** RECORDS TO PROCESS follows **

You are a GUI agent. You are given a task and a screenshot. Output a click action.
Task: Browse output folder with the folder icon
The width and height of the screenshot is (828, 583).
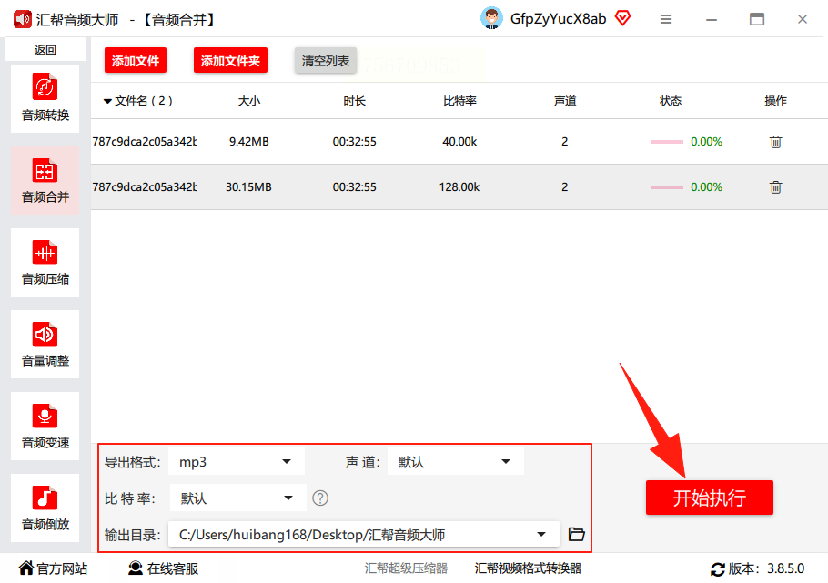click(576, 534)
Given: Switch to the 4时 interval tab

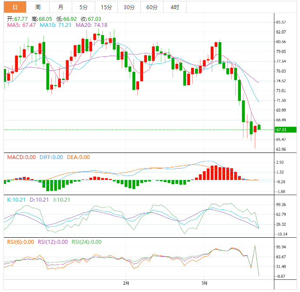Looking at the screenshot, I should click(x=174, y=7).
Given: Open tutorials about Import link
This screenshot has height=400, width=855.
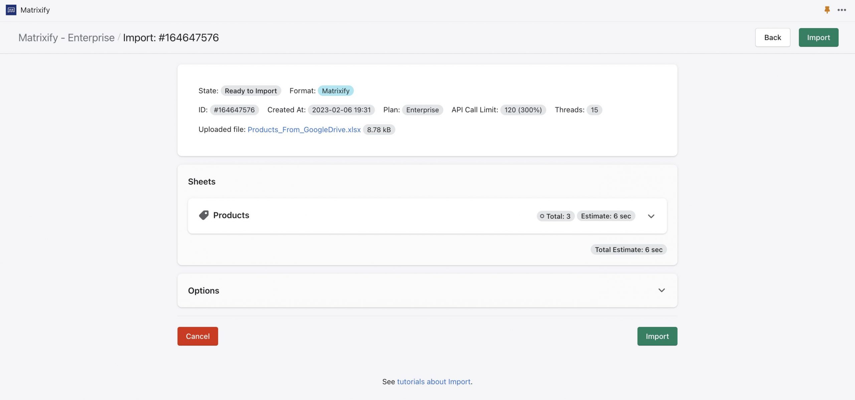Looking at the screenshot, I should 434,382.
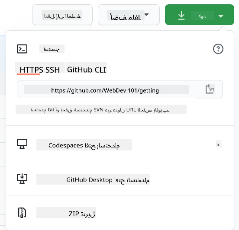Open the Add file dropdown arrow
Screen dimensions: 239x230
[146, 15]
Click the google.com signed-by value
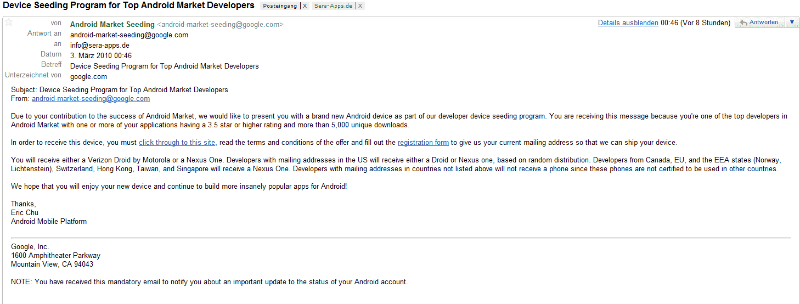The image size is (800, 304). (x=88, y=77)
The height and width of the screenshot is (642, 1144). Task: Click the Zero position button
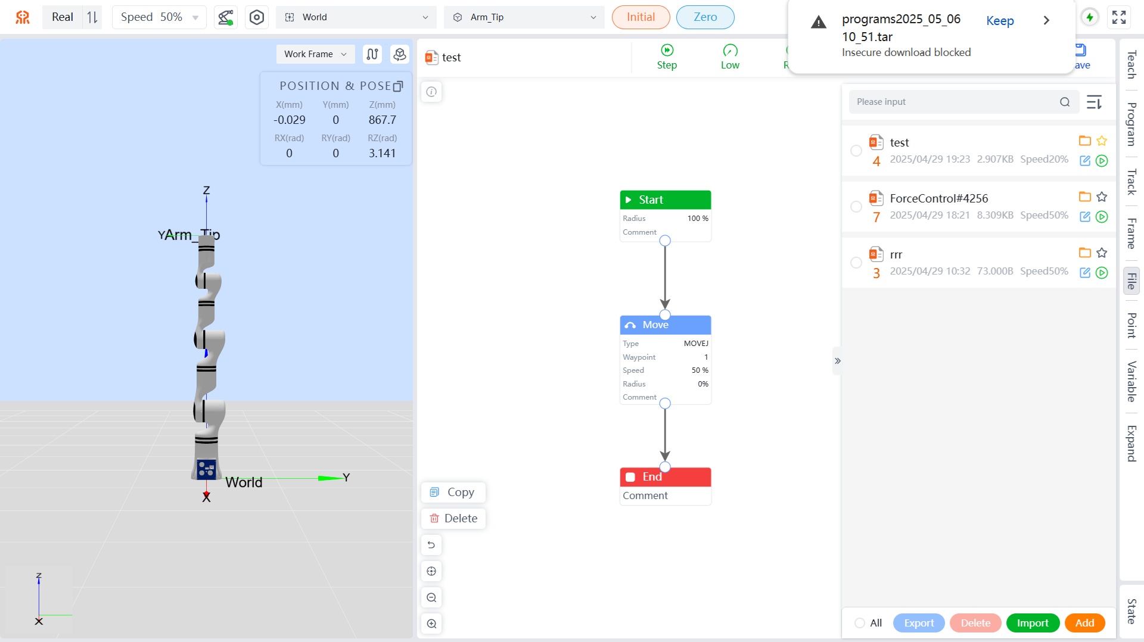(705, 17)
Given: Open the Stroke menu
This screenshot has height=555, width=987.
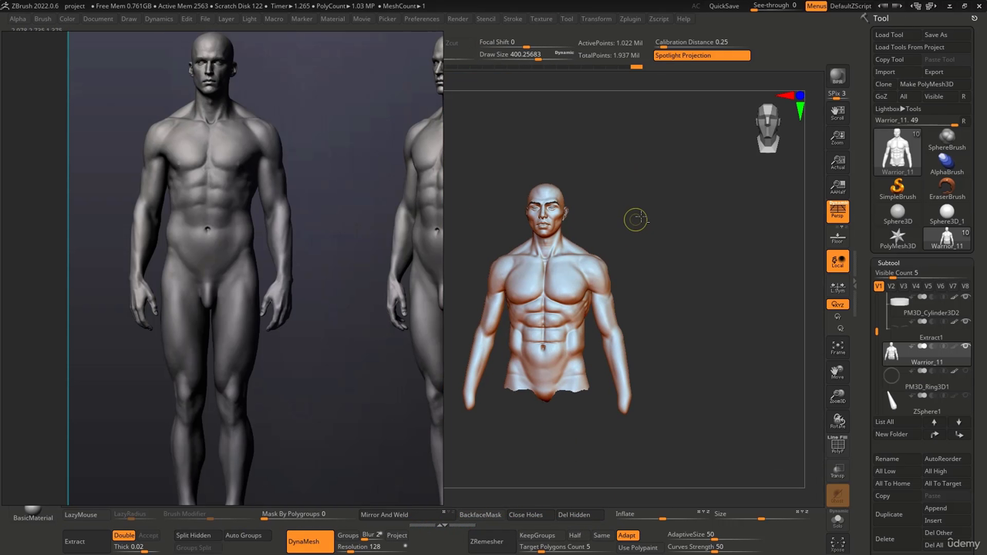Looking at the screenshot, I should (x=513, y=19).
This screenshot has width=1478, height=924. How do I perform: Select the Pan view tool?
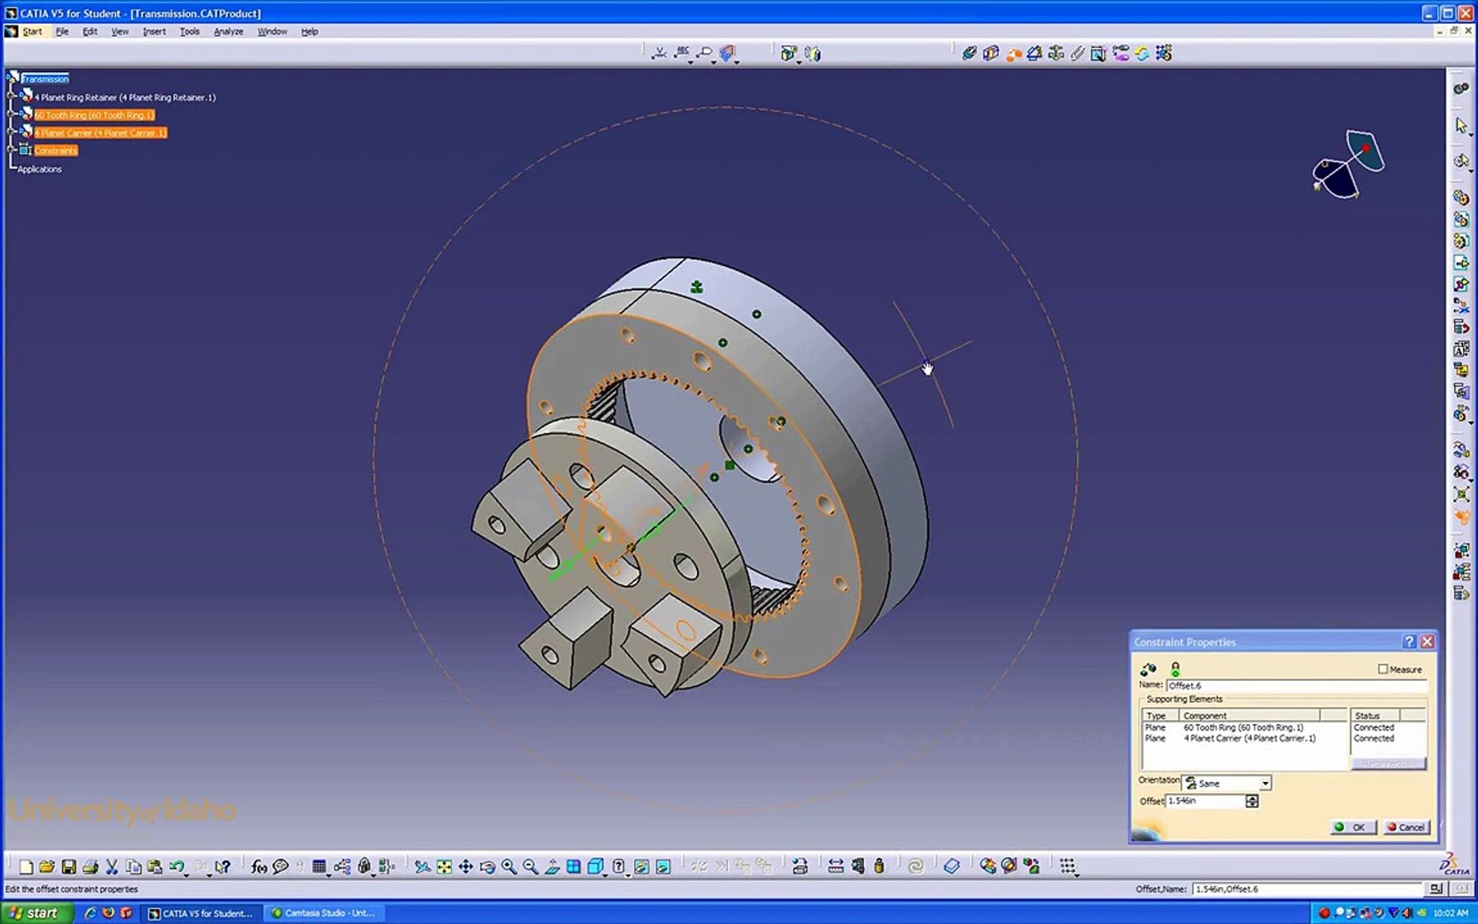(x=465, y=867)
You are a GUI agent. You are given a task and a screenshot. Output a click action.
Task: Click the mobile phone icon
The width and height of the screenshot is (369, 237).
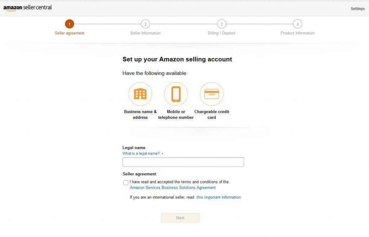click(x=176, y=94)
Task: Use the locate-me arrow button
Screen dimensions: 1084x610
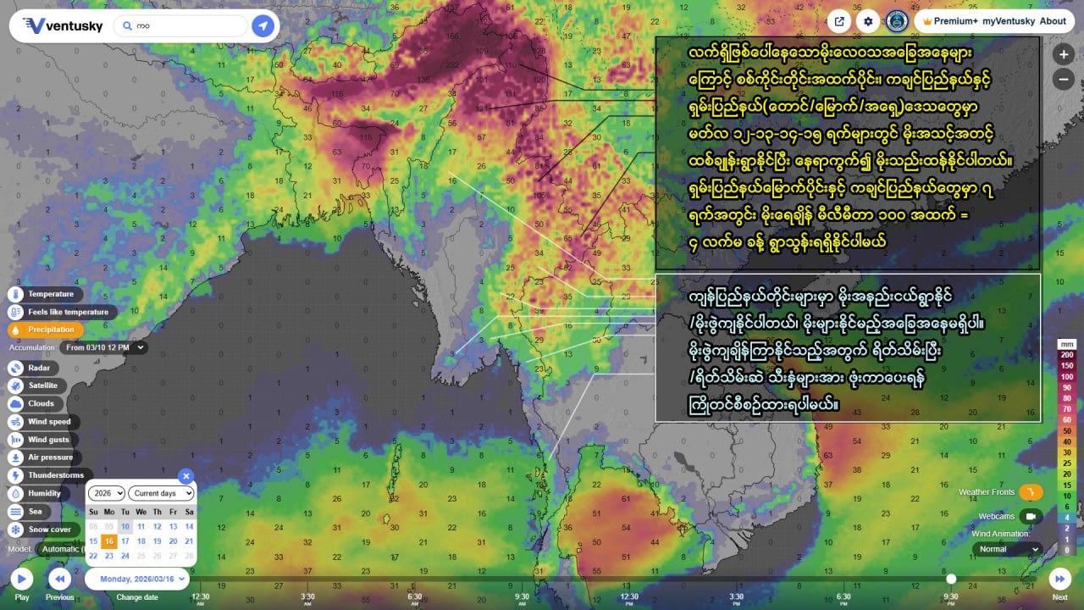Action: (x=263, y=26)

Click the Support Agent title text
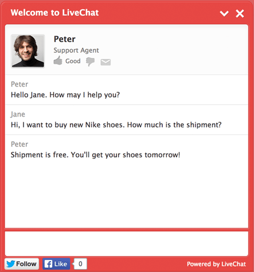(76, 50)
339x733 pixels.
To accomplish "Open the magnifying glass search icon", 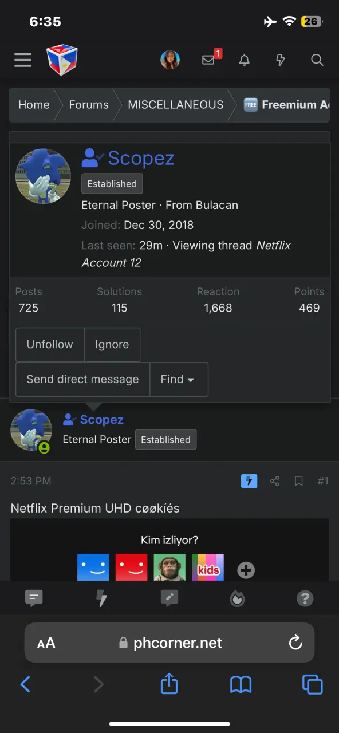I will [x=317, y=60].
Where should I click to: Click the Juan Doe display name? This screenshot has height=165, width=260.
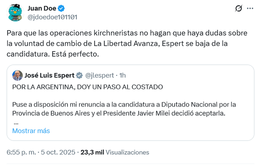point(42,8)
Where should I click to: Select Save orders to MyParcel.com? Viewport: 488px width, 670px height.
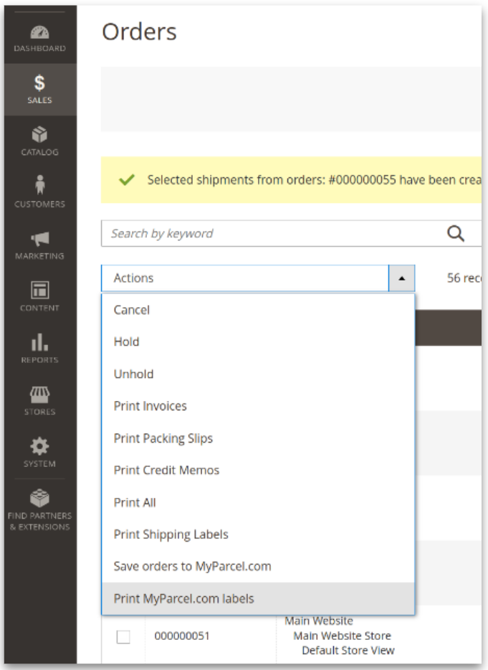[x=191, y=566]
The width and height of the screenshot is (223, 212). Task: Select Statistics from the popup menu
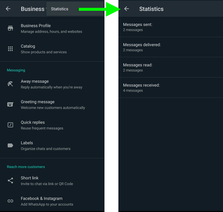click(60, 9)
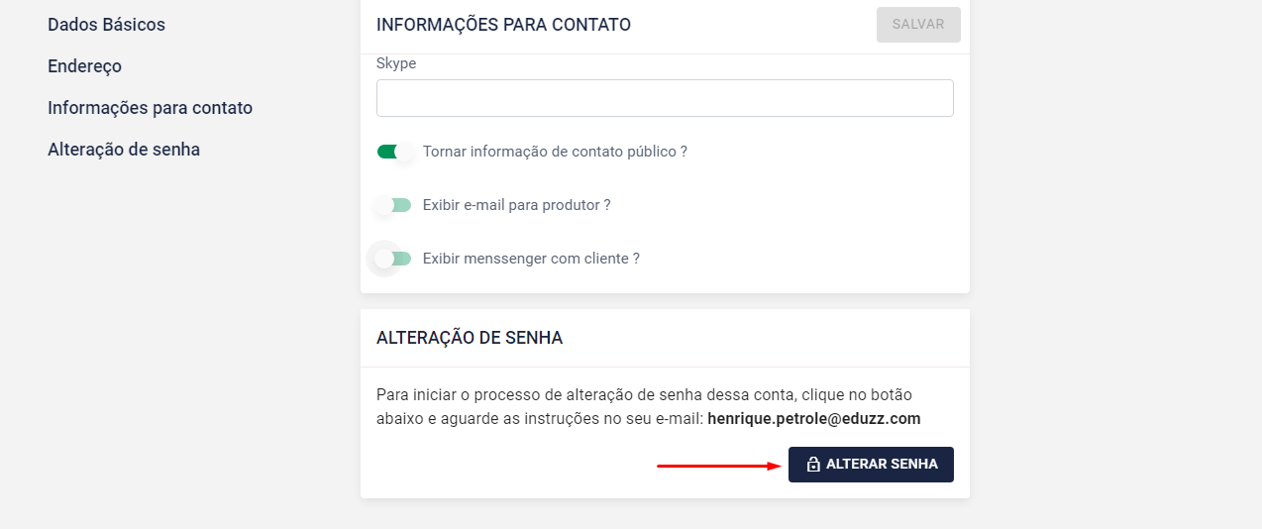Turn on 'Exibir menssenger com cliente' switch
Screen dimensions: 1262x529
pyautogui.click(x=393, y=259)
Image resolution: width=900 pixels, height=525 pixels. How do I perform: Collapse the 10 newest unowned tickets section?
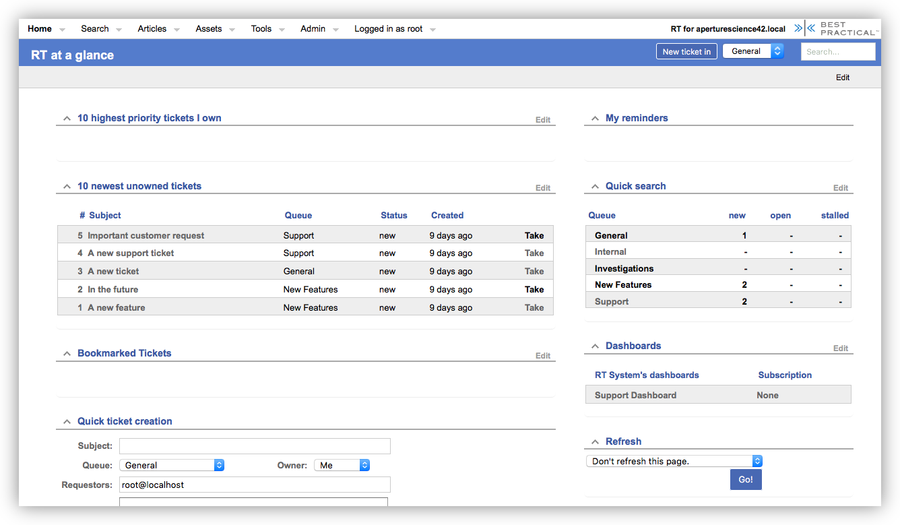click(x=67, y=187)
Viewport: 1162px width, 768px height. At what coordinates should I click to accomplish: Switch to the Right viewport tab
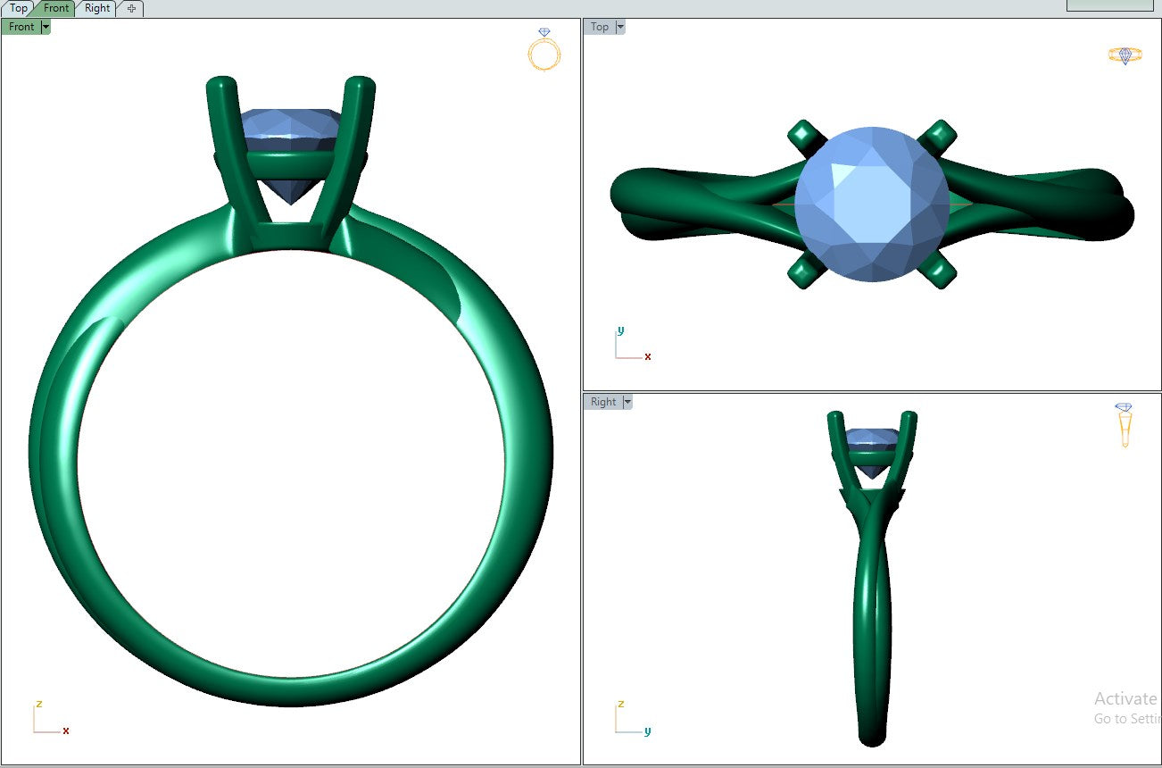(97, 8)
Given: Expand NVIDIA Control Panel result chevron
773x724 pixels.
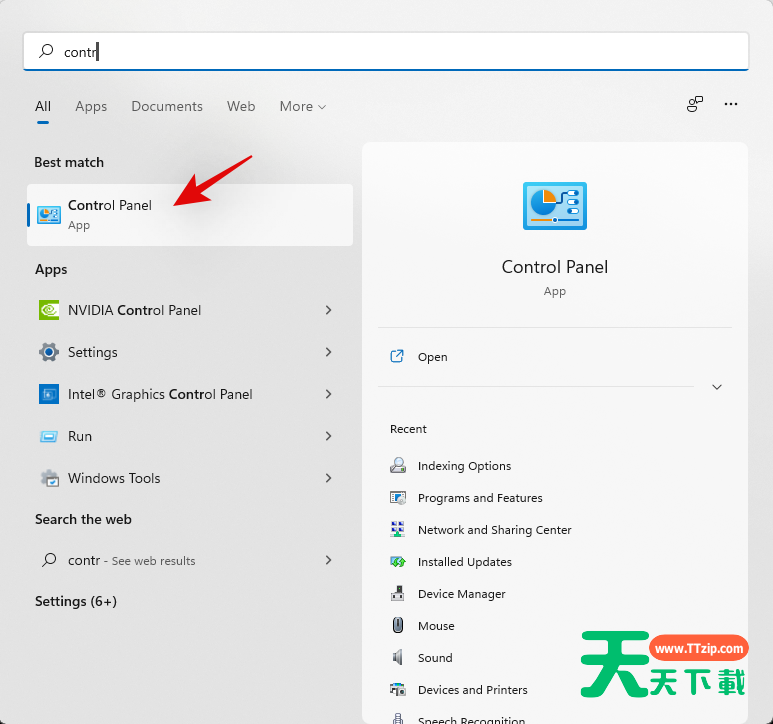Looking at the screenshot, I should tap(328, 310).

** End of RECORDS TO PROCESS **

▶ [WHAT YOU WILL DO]: Out of the records above, return only the lines from the one with "Given: Open tutorials about Import link" through the one with "Given: Open the Stroke menu", exactly, and none of the pictures.

▶ [SOLUTION]:
Given: Open tutorials about Import link
This screenshot has height=400, width=855.
Looking at the screenshot, I should 434,382.
Open the Add file dropdown arrow
Screen dimensions: 239x230
[146, 15]
Click the google.com signed-by value
The image size is (800, 304). (x=88, y=77)
The height and width of the screenshot is (642, 1144). Task: Click the Zero position button
(705, 17)
Given: Open the Stroke menu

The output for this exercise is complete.